In the data that follows, find the line with "Identify the click"; transcribe it, every later line up to the one with "Banksticks, Buzz Bars & Pods (552, 106)", and that line as well, exactly and with no others.

- **AVAILABLE DATA**:
------
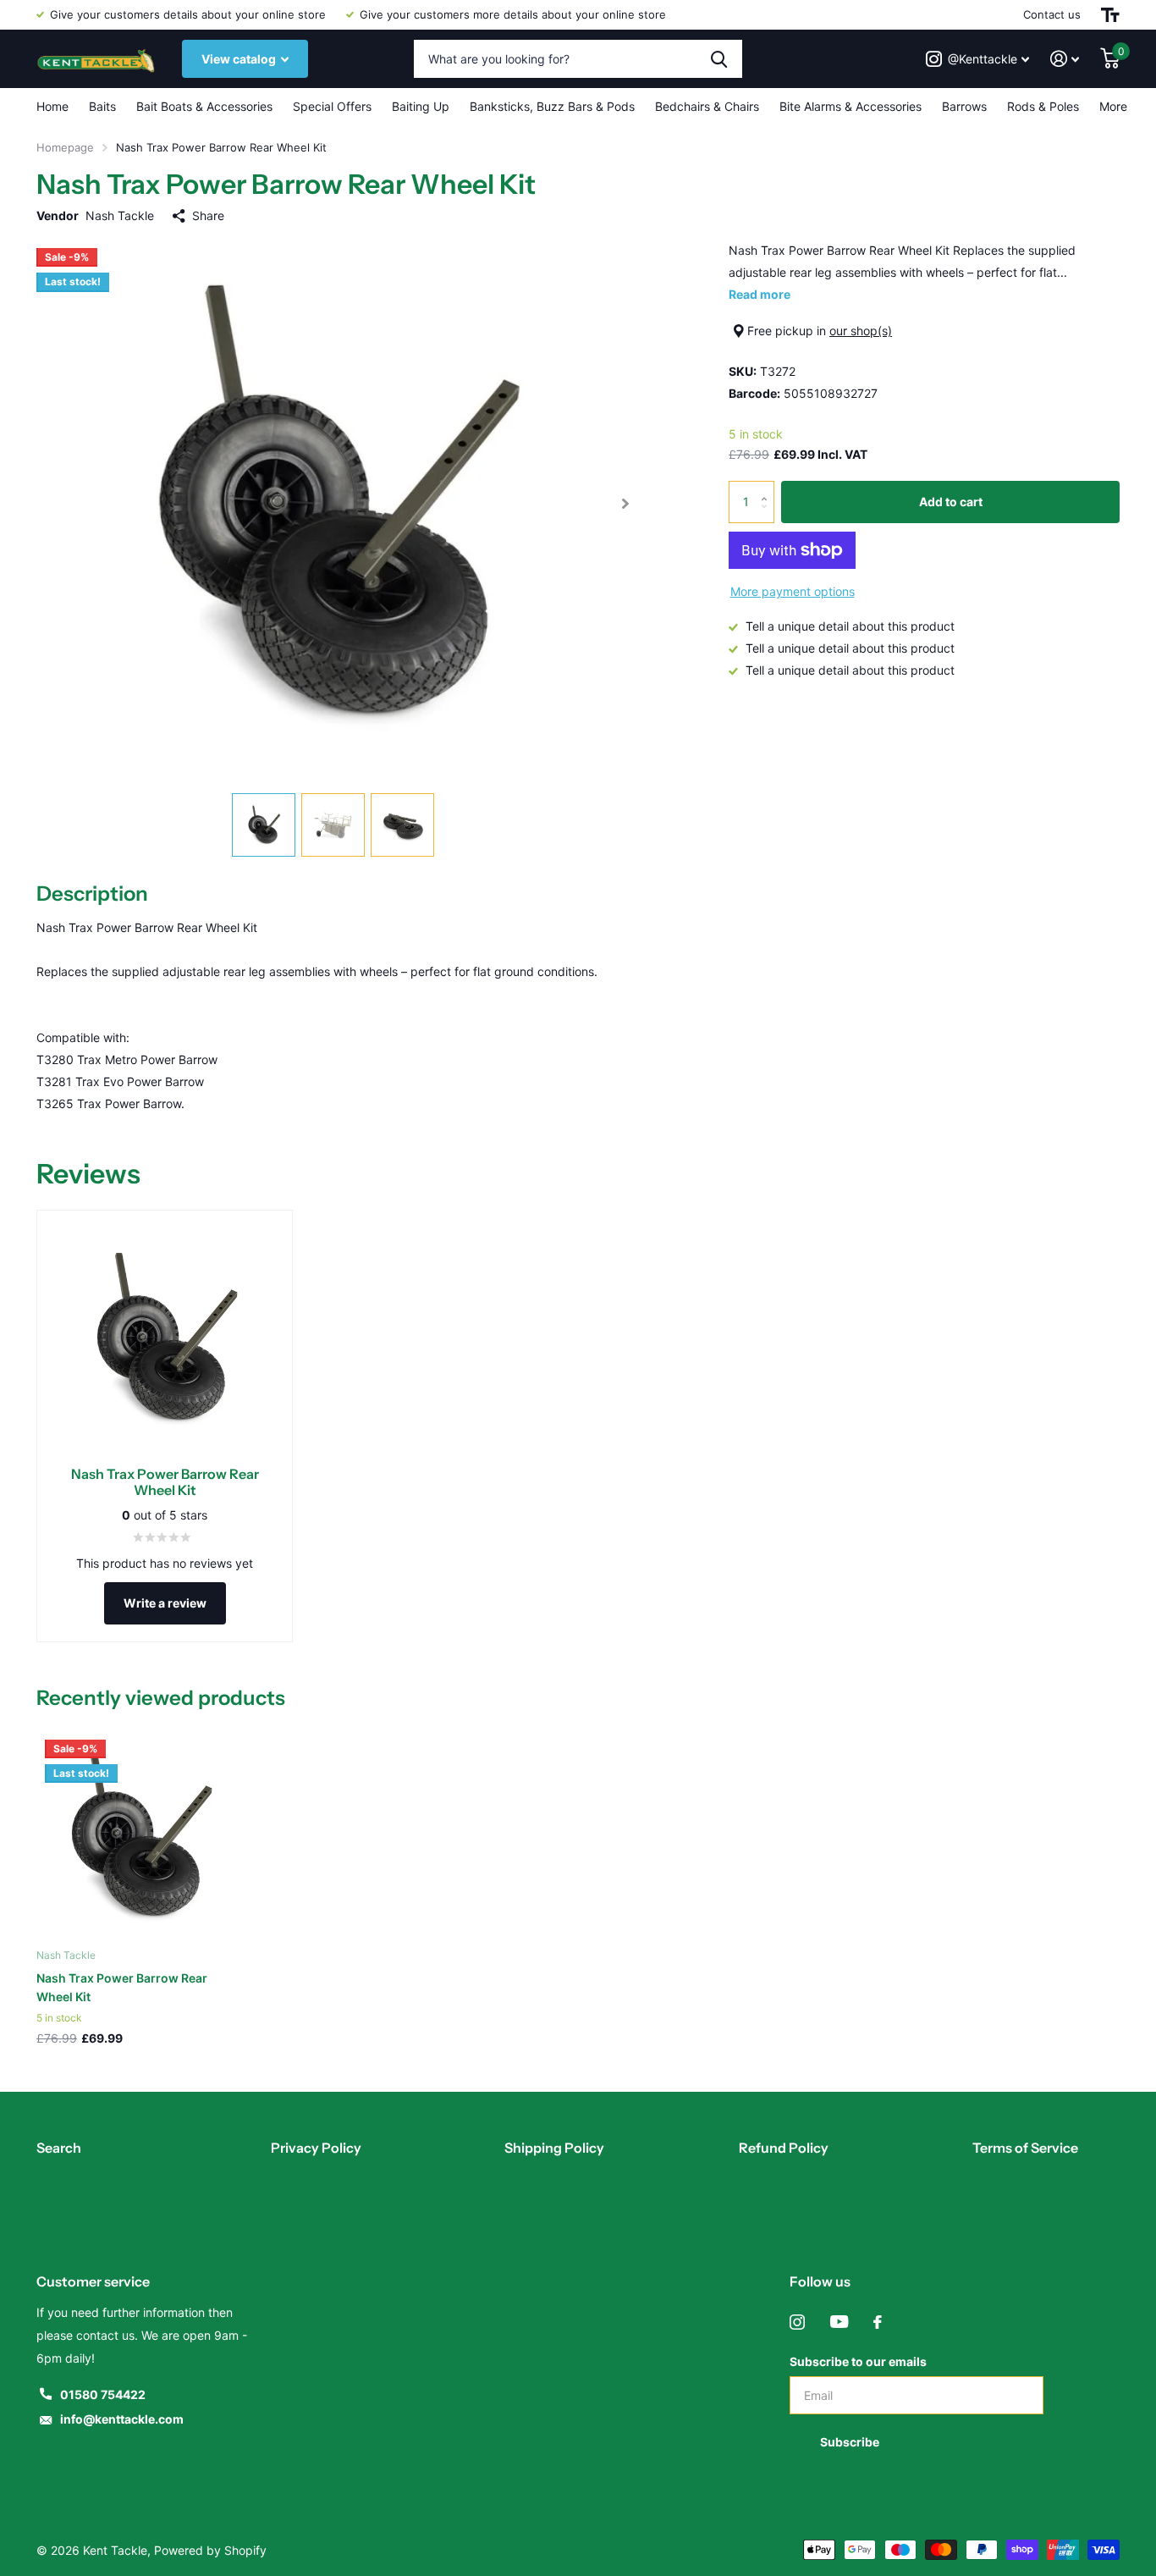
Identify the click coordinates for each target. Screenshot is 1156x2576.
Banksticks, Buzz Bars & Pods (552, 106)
------
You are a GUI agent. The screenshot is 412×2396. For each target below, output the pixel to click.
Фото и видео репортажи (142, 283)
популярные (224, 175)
------
- **RESULT**:
Identify the click coordinates for each target. Screenshot is 1156x2576.
Banksticks, Buzz Bars & Pods (552, 106)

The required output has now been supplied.